Caronte da record, punte di 43°C: quanto durerà il caldo (e dove colpirà)

Caronte fa paura: l'anticiclone africano potrebbe rimanere con noi almeno fino al 4 luglio con temperature massime fino a 43°C (questa settimana) e 44°C la prossima. Ecco dove farà più caldo

Caronte da record, punte di 43°C: quanto durerà il caldo (e dove colpirà)

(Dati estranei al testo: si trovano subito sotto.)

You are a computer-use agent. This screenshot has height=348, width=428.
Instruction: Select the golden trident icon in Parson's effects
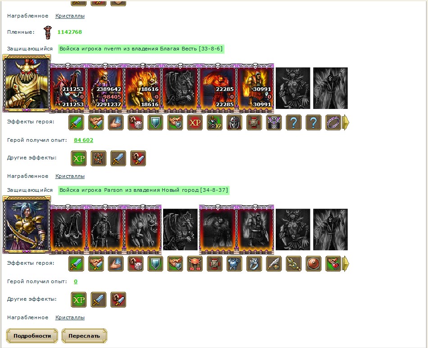point(293,264)
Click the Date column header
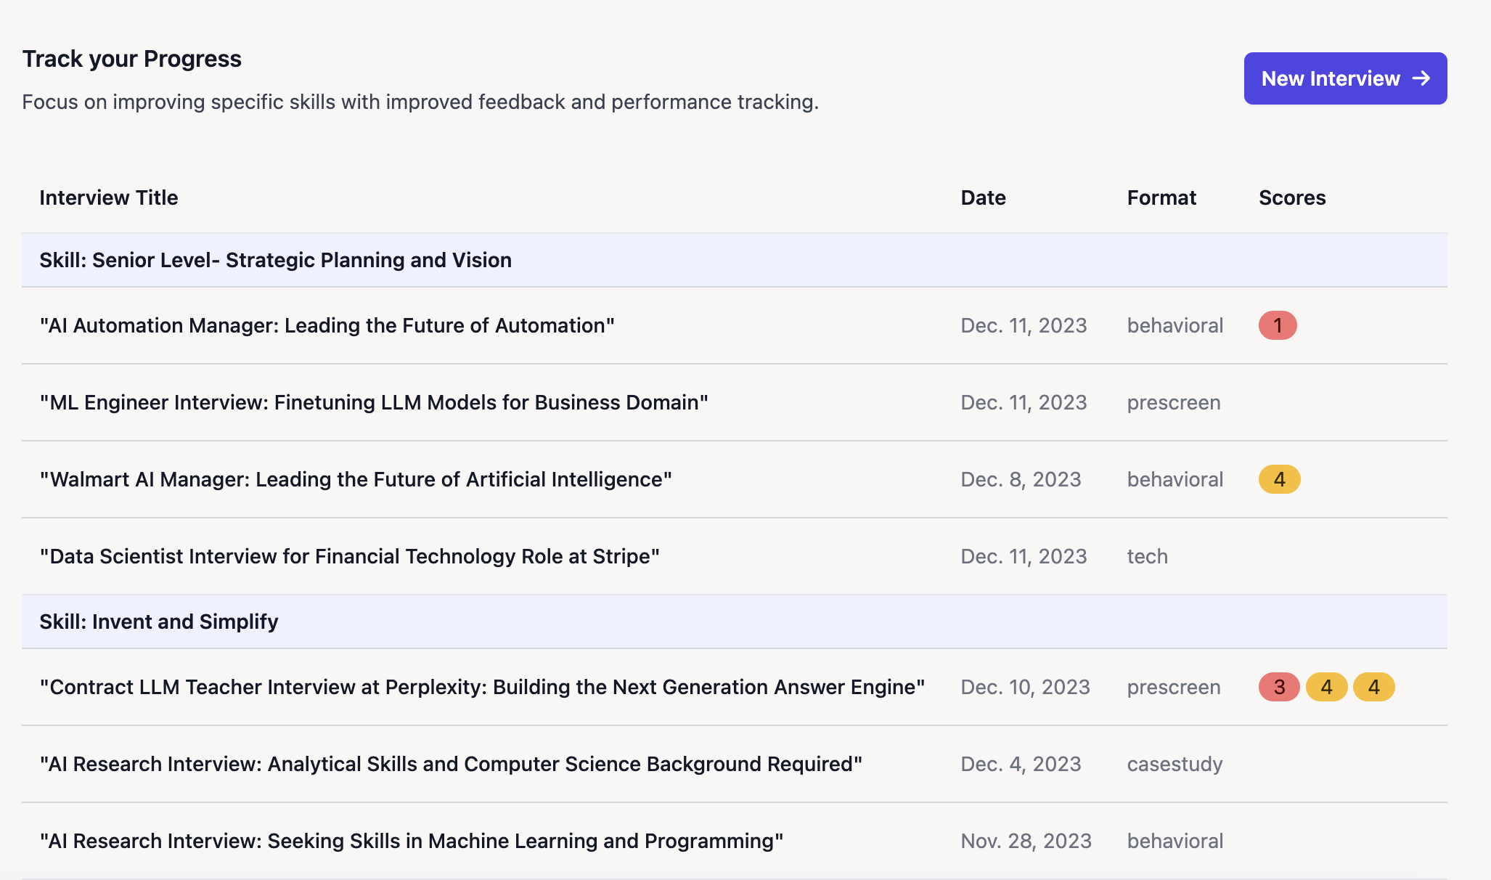1491x880 pixels. pyautogui.click(x=983, y=197)
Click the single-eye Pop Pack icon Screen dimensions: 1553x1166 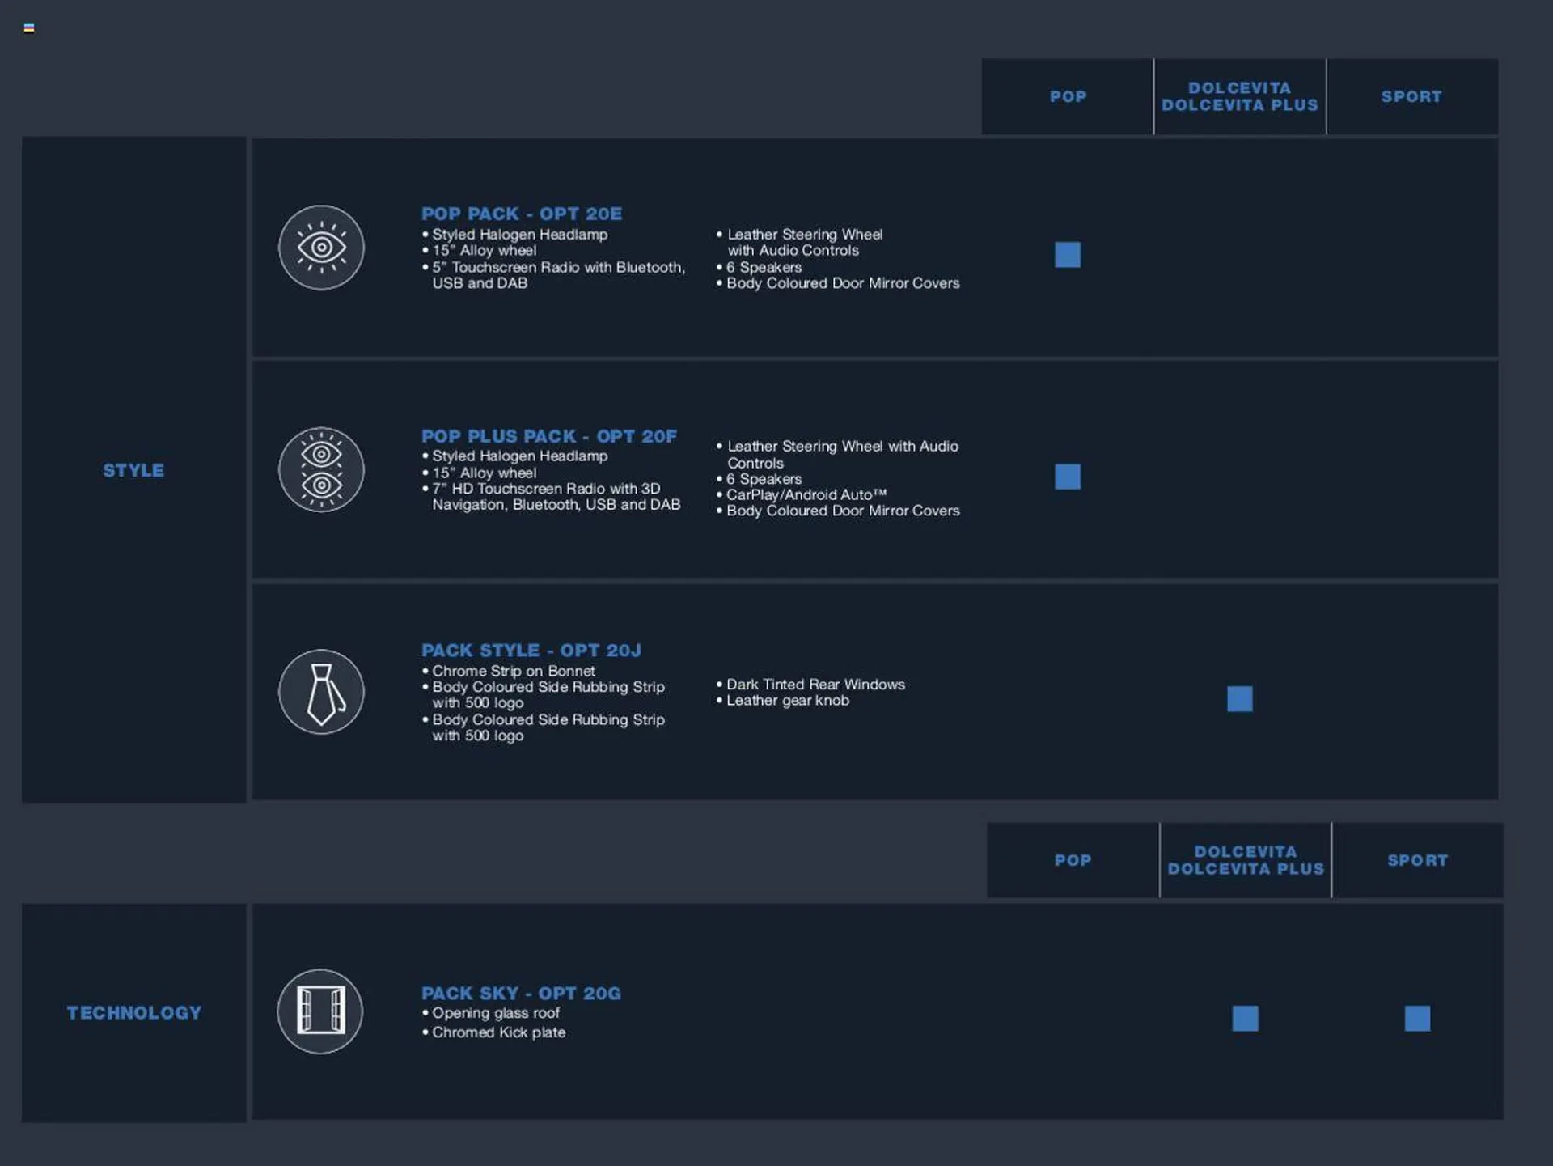pos(321,248)
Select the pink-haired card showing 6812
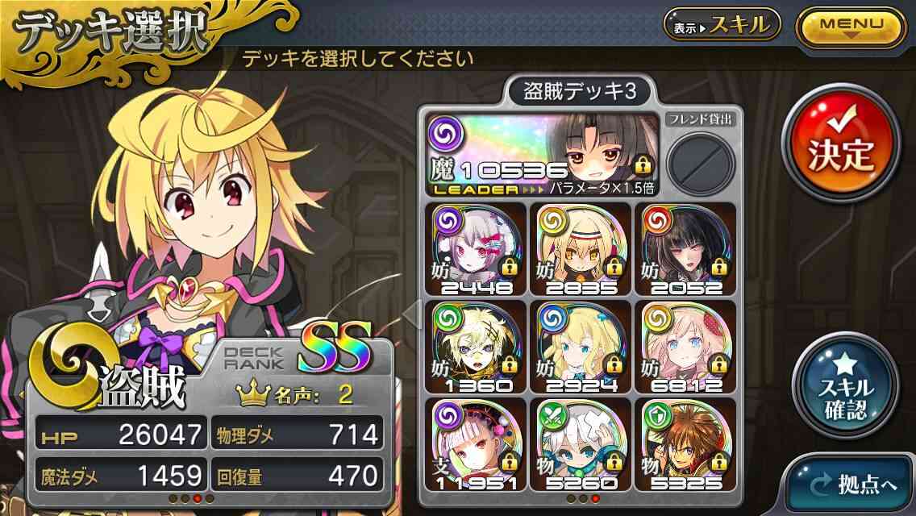Viewport: 916px width, 516px height. coord(685,347)
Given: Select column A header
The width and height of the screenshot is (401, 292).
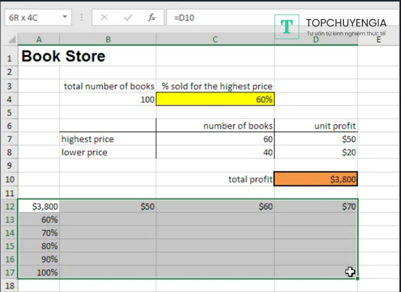Looking at the screenshot, I should 39,40.
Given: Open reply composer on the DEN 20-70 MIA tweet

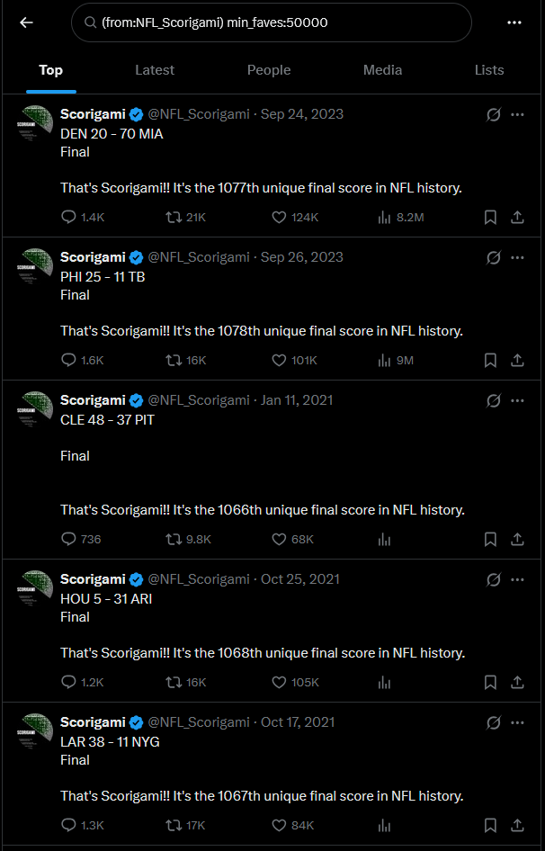Looking at the screenshot, I should pos(68,217).
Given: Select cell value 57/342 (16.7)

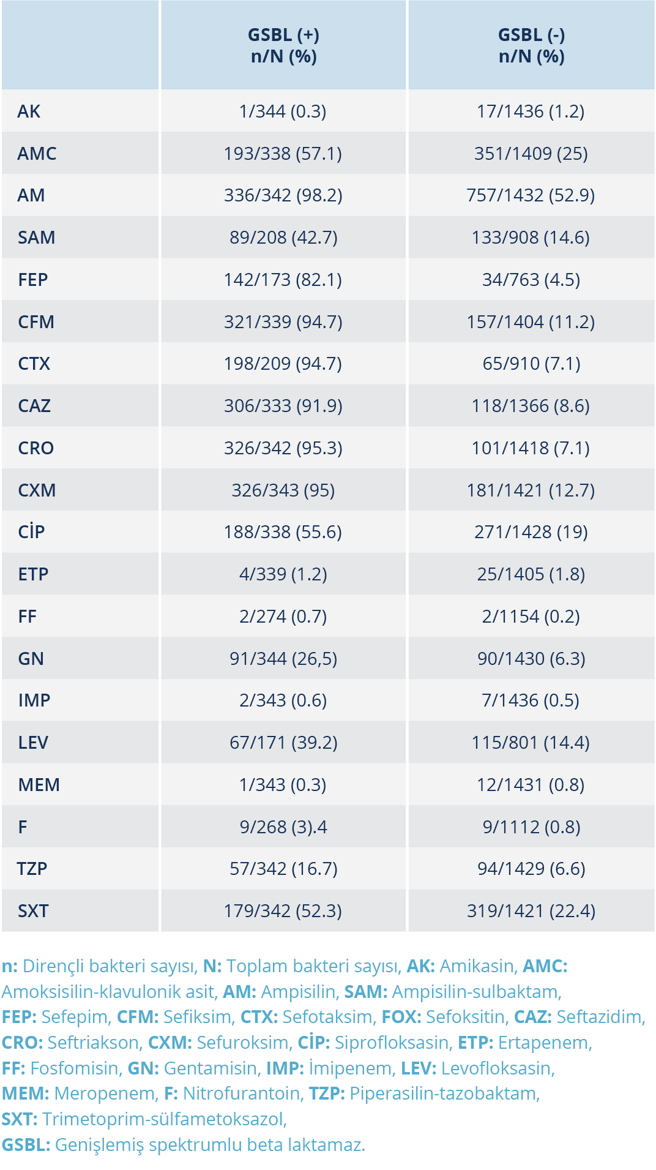Looking at the screenshot, I should tap(283, 869).
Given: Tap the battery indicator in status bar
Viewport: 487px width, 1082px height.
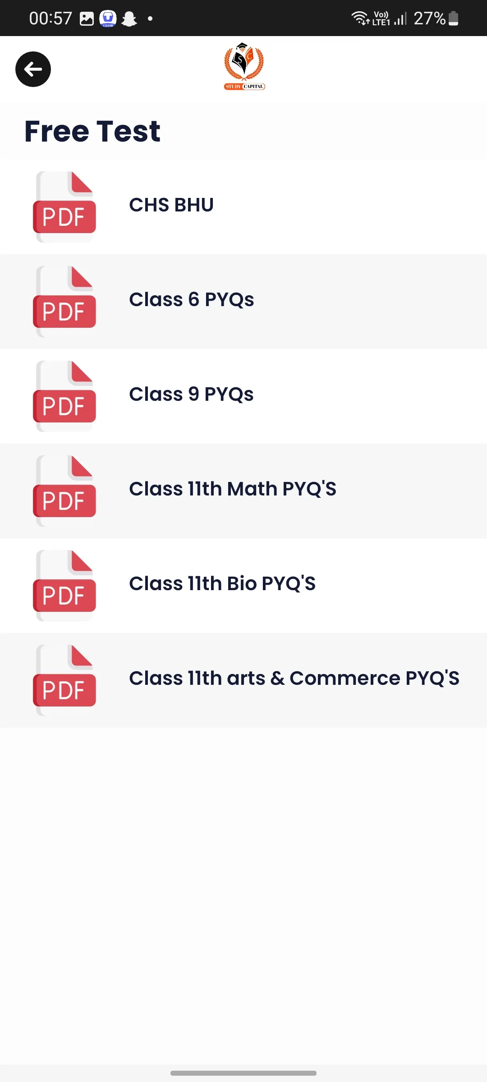Looking at the screenshot, I should point(454,18).
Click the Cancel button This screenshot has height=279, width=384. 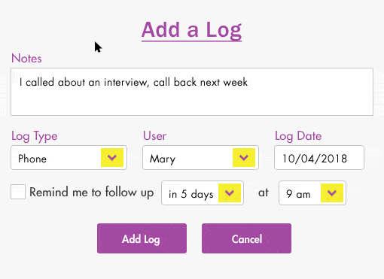[246, 238]
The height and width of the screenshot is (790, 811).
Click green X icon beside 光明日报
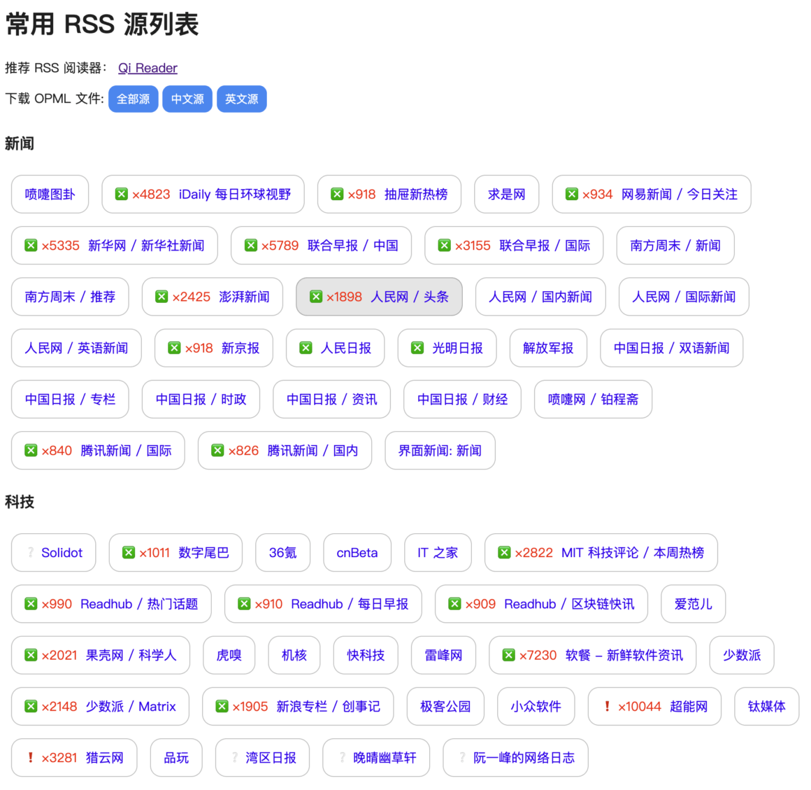(417, 348)
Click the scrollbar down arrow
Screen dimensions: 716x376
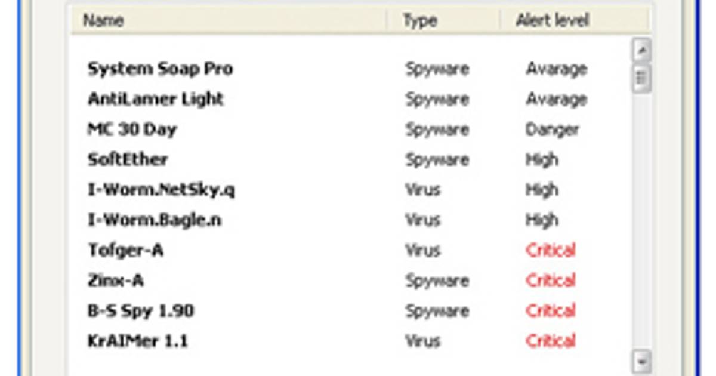(641, 360)
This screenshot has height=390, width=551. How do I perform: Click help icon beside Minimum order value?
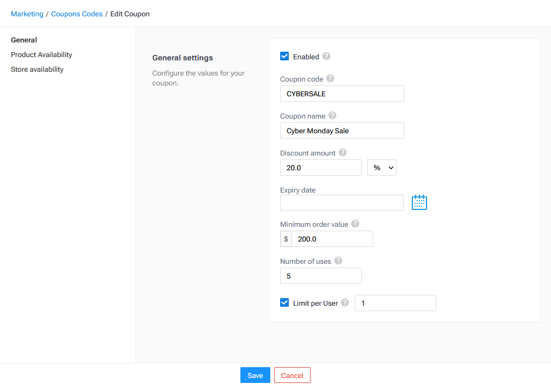355,224
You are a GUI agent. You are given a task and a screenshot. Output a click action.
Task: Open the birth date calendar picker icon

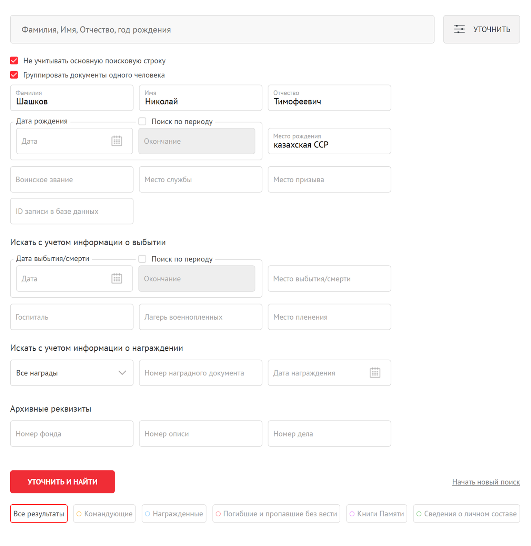(117, 141)
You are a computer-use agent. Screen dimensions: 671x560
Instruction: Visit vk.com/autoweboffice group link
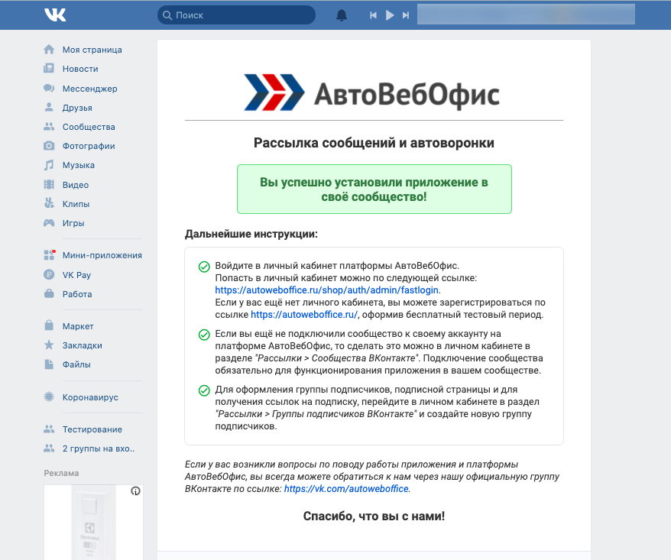tap(346, 489)
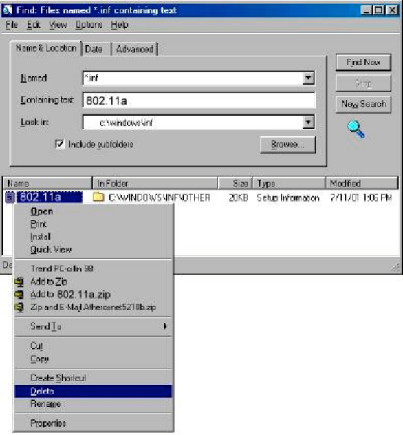Click the Find window title bar icon
Image resolution: width=403 pixels, height=435 pixels.
pyautogui.click(x=8, y=10)
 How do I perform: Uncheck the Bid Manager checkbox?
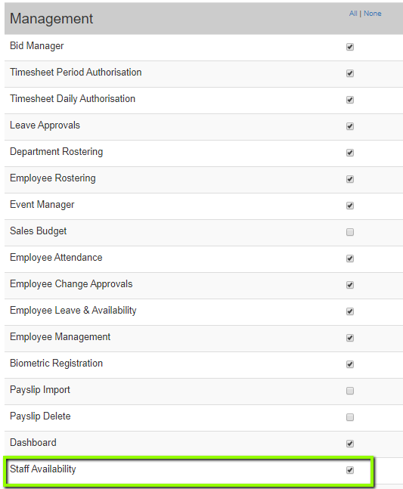[349, 47]
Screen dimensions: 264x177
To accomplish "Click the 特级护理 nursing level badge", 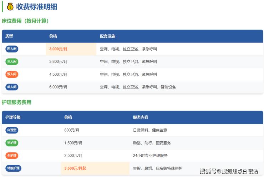I will pos(14,168).

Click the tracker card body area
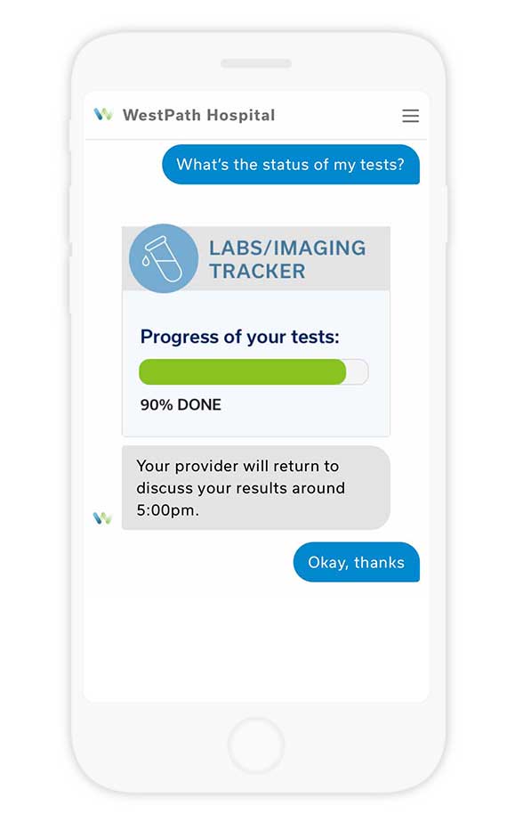(255, 363)
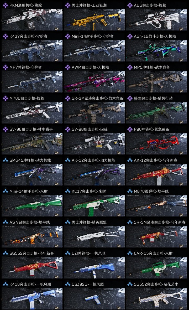Screen dimensions: 189x310
Task: Select the AK-12突击步枪-马年新春 skin image
Action: 156,175
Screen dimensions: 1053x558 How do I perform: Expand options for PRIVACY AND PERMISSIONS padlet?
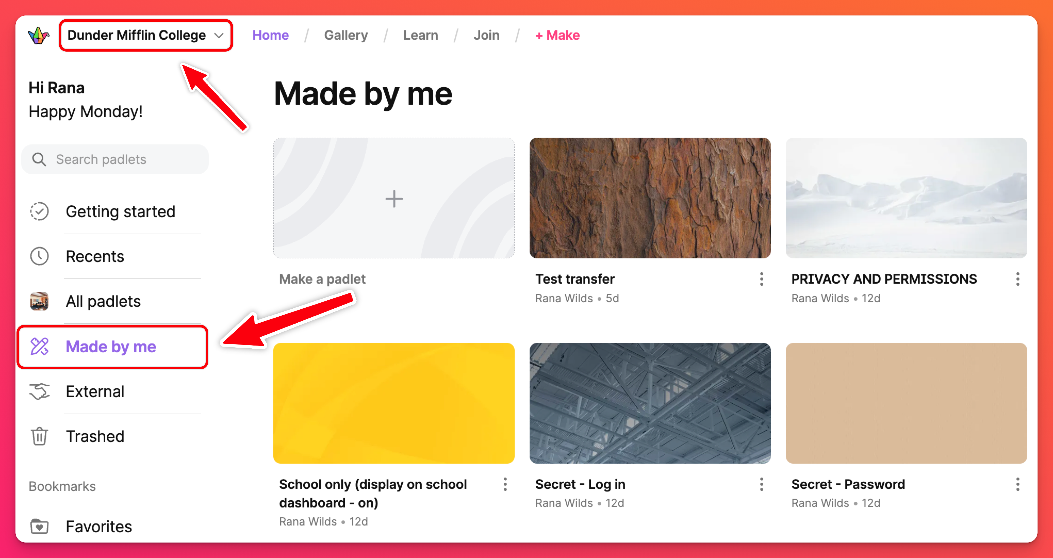[x=1017, y=279]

L'Italia sta entrare nella morsa di una forte ondata di maltempo: questa volta non si tratta di alluvioni e nubifragi ma di maltempo africano per un'ondata calda di dimensioni storiche e dannose. È corretto identificare con questa parola qualsiasi tipo di fenomeno estremo anche con cielo sereno e sole splendente. Sì, perché Caronte non farà sconti né per durata né per valori massimi di temperatura. Entrambe le cose cominciano a farsi preoccupanti se gli scenari previsti dai modelli matematici continueranno a trovare conferma anche nei prossimi giorni.

43°C: quando e dove

Gli esperti de IlMeteo affermano che, oltre all'intensità, il super caldo potrebbe durare ininterrottamente almeno fino al 4-6 luglio con la prossima settimana che si preannuncia estrema e ancora peggiore di quella in corso. "Ci saranno due settimane di caldo eccezionale senza tregua". L'escalation di Caronte inizierà praticamente da oggi con temperature massime in aumento soprattutto al Centro-Sud dove, tra venerdì e sabato si toccherà questo primo picco di calore con massime che raggiungeranno 40°C all'ombra ma nella zona di Foggia, Taranto, le aree ioniche di Basilicata e Sicilia oltre alle aree interne dell'Isola e della Sardegna, gli esperti pensano che i valori termici potrebbero toccare punte eccezionali fino a 42-43°C, incredibili anche se fossimo a luglio o agosto ma ancor di più perché si registrerebbero nel mese di giugno.

Caronte da paura

Come anticipato, i modelli matematici non lasciano spazio all'ottimismo: tutta la settimana prossima (27 giugno-3 luglio), l'anticiclone africano potrebbe addirittura rinforzare la sua potenza e riscrivere la storia della meteorologia in Italia. Speriamo di no, altrimenti le emergenze sarebbero multiple a iniziare dall'acqua per arrivare allo stato fisico delle persone, soprattutto di coloro i quali non possiedono un impianto di condizionamento. I valori rimarranno fissi, stazionari, dai 6 ai 12°C oltre alle medie del periodo (un'enormità) e i picchi massimi di temperatura previsti fanno paura: la città più calda potrebbe essere Decimomannu, in Sardegna, con 44°C all'ombra seguita da Siracusa con 43°C. Valori di 40°C interesserebbero anche tutta la Puglia e anche la Capitale.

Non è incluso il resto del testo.